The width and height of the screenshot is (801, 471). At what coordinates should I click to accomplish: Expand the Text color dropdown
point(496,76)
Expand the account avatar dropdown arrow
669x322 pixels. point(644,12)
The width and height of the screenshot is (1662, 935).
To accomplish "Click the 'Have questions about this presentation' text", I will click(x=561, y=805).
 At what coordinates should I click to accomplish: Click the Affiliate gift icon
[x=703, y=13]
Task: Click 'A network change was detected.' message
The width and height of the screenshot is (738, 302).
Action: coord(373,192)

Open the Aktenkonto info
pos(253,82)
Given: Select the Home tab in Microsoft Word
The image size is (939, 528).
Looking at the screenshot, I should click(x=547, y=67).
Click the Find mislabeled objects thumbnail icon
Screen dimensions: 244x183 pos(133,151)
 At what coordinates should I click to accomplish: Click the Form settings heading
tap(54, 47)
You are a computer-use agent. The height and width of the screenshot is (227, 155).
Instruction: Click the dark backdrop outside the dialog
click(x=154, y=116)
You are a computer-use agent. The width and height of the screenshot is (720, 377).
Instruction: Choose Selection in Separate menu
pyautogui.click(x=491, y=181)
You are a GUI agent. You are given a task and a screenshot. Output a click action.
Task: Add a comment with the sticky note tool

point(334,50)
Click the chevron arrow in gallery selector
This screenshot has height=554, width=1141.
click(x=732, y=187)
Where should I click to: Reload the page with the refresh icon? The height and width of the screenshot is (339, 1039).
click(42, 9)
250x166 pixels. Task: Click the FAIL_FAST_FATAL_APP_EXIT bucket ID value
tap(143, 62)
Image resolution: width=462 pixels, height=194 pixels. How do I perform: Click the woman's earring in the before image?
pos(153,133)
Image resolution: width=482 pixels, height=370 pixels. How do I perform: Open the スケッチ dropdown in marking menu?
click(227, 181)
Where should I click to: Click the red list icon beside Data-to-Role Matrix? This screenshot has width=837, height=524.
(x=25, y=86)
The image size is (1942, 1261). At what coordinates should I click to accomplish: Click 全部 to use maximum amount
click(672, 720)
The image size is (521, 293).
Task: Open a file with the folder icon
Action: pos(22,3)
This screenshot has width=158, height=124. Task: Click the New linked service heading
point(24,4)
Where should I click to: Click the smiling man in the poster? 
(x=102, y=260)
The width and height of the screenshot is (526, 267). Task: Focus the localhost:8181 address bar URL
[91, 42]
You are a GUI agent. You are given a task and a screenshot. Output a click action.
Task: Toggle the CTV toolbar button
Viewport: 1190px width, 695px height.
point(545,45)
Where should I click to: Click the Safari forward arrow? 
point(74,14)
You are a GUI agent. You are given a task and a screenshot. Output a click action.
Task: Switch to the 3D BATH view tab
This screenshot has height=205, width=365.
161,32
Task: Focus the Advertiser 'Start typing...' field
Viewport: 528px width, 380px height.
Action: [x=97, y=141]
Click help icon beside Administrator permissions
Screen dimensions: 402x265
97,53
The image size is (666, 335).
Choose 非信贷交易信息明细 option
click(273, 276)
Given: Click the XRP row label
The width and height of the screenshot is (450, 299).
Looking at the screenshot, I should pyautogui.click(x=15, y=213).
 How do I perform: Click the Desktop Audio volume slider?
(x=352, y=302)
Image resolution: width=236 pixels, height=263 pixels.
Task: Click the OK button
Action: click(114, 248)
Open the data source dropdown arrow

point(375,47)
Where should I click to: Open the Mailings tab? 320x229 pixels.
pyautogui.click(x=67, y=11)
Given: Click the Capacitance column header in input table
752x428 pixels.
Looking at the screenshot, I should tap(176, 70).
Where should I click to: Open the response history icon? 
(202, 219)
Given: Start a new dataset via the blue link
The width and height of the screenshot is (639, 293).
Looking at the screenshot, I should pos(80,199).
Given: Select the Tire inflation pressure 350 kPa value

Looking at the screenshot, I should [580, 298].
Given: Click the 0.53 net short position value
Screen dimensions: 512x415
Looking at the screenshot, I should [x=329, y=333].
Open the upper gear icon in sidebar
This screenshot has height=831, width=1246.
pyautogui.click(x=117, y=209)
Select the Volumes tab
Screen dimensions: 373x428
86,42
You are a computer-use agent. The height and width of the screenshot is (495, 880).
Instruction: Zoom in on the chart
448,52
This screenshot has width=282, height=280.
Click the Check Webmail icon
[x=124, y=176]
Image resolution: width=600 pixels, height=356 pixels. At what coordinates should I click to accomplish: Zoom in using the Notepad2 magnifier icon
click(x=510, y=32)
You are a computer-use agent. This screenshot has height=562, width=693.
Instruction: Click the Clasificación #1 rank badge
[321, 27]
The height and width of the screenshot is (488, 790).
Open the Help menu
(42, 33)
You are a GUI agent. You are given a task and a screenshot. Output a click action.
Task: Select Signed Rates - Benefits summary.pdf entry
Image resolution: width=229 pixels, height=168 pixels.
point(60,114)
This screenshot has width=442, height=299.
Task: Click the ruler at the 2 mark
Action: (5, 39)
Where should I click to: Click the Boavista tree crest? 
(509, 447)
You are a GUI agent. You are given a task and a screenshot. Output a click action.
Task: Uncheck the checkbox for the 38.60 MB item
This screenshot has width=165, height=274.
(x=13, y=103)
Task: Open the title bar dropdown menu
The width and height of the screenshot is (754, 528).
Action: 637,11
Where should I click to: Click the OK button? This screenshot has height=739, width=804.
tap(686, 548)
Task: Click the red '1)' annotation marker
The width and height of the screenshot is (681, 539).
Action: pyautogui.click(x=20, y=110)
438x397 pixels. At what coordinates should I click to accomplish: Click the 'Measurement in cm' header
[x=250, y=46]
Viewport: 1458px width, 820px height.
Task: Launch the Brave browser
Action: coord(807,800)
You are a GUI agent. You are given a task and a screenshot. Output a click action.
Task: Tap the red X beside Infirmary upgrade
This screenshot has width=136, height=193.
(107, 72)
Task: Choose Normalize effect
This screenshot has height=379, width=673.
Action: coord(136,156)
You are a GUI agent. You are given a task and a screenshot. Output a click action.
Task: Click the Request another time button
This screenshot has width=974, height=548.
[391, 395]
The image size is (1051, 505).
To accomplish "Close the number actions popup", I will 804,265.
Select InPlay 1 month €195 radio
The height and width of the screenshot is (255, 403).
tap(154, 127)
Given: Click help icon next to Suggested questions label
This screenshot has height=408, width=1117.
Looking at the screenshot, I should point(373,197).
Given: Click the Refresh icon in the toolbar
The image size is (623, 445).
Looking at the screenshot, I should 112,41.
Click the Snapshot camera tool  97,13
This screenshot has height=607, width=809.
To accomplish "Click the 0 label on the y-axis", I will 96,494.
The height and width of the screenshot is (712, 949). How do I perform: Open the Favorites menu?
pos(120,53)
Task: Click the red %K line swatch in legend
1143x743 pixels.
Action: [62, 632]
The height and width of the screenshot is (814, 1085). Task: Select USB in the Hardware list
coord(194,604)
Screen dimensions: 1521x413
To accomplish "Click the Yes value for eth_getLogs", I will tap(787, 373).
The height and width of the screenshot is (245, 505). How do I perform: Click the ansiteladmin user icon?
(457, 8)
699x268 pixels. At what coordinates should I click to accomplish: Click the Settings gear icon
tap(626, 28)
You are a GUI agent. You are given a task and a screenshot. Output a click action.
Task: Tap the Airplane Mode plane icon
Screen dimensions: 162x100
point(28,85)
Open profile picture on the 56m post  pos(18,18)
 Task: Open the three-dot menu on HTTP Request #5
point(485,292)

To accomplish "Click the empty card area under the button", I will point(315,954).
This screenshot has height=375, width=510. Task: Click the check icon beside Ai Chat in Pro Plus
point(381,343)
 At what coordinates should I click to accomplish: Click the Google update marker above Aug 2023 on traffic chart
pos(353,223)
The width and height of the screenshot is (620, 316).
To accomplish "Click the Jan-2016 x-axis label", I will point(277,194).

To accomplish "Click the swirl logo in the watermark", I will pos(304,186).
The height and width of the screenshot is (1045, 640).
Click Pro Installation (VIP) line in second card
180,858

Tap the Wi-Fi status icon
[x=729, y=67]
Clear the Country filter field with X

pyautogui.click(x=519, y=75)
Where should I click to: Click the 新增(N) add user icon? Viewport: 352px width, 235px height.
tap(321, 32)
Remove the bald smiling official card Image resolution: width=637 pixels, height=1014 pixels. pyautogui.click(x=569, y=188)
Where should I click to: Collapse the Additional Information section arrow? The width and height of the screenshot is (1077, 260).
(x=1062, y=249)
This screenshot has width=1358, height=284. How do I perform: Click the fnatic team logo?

==================================================

Please lay out the stretch of the records from the line containing "This screenshot has width=282, height=280." through the line containing "click(x=510, y=32)" as a Markdown table, with each line's number in an Index column and its wording in a Text column, skipping blank lines.

| Index | Text |
|---|---|
| 1 | This screenshot has width=282, height=280. |
| 2 | Click the Check Webmail icon |
| 3 | [x=124, y=176] |
| 4 | Image resolution: width=600 pixels, height=356 pixels. At what coordinates should I click to accomplish: Zoom in using the Notepad2 magnifier icon |
| 5 | click(x=510, y=32) |